I am a master of science… for the second time and now officially have three master diplomas (Ukrainian, Spanish and Swedish)…. A bit too much but I will manage:)
Getting down to business, the abstract for the thesis is the following:
In recent years the need for distributed data storage has led the way to design new systems in a large-scale environment. The growth of unbounded stream of data, the necessity to store and analyze it in real time, reliably, scalably and fast are the reasons for appearance of such systems in financial sector, stock exchange Nasdaq OMX especially.
Futhermore, internally designed totally ordered reliable message bus is used in Nasdaq OMX for almost all internal subsystems. Theoretical and practical extensive studies on reliable totally ordered multicast were made in academia and it was proven to serve as a fundamental block in construction of distributed fault-tolerant applications.
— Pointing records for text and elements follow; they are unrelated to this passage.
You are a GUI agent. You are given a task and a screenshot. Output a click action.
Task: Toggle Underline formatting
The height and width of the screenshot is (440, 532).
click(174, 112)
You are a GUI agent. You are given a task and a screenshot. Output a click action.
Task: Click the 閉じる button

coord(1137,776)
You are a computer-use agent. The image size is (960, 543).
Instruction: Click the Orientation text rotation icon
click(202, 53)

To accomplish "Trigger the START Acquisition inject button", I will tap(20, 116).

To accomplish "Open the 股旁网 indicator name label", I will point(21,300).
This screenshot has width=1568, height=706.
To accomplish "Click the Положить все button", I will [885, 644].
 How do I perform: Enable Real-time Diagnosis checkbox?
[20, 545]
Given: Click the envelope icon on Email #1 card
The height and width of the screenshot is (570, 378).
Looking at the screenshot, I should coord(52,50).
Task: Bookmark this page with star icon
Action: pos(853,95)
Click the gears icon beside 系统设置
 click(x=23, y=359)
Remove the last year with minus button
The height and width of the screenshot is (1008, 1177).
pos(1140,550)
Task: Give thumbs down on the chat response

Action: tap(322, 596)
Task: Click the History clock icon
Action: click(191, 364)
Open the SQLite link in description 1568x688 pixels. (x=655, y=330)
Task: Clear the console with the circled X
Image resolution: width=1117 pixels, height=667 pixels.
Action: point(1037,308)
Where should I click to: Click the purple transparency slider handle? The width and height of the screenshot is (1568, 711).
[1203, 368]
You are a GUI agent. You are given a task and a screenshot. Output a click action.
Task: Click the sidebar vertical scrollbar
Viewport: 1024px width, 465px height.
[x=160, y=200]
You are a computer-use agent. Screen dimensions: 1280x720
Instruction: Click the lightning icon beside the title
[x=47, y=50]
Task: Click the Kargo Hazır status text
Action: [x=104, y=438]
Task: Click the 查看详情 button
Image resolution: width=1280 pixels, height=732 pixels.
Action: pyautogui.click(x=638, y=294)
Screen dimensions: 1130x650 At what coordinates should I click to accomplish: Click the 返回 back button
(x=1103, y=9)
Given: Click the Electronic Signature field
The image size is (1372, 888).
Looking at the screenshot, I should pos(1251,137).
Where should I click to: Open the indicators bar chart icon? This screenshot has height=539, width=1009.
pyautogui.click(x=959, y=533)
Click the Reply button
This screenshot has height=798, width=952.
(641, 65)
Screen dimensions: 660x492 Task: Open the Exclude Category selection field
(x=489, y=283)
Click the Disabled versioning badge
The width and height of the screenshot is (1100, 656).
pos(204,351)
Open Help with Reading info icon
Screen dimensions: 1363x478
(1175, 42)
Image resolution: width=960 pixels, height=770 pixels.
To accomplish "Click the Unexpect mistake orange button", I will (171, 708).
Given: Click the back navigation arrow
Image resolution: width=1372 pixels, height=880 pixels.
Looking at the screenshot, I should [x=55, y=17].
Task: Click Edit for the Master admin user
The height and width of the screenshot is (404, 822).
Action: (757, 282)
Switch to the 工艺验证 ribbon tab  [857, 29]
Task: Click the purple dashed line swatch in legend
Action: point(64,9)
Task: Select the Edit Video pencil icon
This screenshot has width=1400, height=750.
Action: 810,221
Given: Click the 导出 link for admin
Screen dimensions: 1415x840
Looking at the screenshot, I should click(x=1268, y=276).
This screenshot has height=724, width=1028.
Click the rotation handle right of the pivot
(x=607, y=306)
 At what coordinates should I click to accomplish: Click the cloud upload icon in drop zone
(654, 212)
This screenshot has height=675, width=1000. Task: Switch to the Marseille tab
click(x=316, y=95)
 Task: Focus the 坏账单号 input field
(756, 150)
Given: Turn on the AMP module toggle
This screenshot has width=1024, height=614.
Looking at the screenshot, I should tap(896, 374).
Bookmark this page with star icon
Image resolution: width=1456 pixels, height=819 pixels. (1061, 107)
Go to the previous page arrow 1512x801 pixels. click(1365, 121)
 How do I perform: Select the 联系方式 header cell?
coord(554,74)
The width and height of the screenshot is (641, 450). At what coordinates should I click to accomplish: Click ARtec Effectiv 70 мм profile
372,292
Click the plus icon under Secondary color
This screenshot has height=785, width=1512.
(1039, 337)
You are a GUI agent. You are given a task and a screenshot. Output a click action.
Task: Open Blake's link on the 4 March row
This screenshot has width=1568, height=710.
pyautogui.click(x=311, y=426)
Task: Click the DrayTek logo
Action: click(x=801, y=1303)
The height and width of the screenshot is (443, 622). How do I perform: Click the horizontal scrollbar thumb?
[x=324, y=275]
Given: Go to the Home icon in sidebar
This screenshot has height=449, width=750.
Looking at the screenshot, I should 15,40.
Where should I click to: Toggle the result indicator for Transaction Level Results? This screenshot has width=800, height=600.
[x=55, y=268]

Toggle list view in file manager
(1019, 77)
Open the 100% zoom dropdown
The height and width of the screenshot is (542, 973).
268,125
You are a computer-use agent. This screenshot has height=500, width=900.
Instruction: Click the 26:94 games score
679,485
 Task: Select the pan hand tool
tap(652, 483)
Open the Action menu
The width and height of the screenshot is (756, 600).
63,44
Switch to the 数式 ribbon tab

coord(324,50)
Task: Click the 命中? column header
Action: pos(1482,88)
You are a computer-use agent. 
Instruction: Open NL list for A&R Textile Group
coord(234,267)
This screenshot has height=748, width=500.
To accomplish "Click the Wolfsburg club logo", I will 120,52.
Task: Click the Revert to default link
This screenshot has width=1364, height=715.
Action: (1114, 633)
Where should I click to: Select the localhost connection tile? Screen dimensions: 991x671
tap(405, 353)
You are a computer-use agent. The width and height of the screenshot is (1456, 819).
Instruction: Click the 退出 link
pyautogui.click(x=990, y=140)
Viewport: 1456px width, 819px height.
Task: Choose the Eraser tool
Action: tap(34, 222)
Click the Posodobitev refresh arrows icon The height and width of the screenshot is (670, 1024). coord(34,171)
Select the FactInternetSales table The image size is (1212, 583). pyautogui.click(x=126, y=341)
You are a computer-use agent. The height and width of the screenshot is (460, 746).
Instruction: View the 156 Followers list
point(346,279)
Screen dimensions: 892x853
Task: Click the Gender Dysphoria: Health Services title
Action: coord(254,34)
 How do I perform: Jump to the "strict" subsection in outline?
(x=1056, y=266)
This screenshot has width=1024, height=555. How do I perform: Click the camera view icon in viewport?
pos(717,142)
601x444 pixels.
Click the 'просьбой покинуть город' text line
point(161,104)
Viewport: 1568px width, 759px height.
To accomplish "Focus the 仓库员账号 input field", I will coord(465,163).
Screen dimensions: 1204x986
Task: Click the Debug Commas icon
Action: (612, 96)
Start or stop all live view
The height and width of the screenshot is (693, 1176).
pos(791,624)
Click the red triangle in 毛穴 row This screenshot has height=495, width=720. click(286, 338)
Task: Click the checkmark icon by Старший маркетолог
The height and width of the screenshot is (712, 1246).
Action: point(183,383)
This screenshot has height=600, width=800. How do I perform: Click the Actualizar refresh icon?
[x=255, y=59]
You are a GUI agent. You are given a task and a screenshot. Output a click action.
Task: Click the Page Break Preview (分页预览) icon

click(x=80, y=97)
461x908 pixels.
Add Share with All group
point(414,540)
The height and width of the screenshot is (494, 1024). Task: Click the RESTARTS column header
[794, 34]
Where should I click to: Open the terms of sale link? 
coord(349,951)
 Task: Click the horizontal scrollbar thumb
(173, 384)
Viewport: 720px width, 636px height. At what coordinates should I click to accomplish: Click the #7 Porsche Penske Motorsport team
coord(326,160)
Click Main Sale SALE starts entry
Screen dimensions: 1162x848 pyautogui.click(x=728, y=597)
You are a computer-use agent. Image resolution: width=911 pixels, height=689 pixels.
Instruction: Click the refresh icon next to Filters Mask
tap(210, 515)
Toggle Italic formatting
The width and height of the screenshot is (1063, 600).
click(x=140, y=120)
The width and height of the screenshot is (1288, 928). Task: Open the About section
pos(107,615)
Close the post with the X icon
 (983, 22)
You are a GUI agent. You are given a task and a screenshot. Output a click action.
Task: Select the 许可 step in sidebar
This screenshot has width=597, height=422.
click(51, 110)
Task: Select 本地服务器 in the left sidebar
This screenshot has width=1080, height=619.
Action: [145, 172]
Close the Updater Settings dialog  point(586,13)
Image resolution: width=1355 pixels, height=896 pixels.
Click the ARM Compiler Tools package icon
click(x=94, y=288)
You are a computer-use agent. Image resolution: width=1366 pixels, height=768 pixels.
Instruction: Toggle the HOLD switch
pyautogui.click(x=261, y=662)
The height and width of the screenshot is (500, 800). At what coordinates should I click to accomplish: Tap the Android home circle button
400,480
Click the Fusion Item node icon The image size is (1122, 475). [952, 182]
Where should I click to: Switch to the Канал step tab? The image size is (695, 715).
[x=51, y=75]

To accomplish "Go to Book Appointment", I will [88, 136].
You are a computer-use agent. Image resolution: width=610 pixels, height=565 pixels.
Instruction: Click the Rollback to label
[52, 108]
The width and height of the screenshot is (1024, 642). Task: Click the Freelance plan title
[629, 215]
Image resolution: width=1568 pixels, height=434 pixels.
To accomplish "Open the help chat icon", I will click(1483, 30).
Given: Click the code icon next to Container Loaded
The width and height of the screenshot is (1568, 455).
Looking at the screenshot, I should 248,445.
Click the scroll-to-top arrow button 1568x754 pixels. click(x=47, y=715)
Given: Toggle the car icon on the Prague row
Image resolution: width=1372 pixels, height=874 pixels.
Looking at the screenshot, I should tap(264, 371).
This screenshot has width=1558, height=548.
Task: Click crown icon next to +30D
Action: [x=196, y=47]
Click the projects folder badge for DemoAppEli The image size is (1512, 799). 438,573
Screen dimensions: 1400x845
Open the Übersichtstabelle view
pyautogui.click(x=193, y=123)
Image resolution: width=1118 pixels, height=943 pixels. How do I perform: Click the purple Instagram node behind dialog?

In this work, we are leveraging Nasdaq OMX low-latency reliable totally ordered message bus with a capacity of at least 2 million messages per second to build high performance distributed data store. The data operations consistency can be easily achieved by using the messaging bus as it forwards all messages in reliable total order fashion. Moreover, relying on the reliable totally ordered messaging, active in-memory replication support for fault tolerance and load balancing is integrated. Consequently, the prototype was developed using pro- duction environment requirements to demonstrate its feasibility.
Experimental results show a great scalability, and performace serving around 400,000 insert operations per second over 6 data nodes that can be served with 100 microseconds latency. Latency for single record read operations are bound to sub-half millisecond, while data ranges are retrieved with sub-100 Mbps capacity from one node. Moreover, performance improvements under a greater number of data store nodes are shown for both writes and reads. It is concluded that uniform totally ordered sequenced input data can be used in real time for large-scale distributed data storage to maintain strong consistency, fault-tolerance and high performance.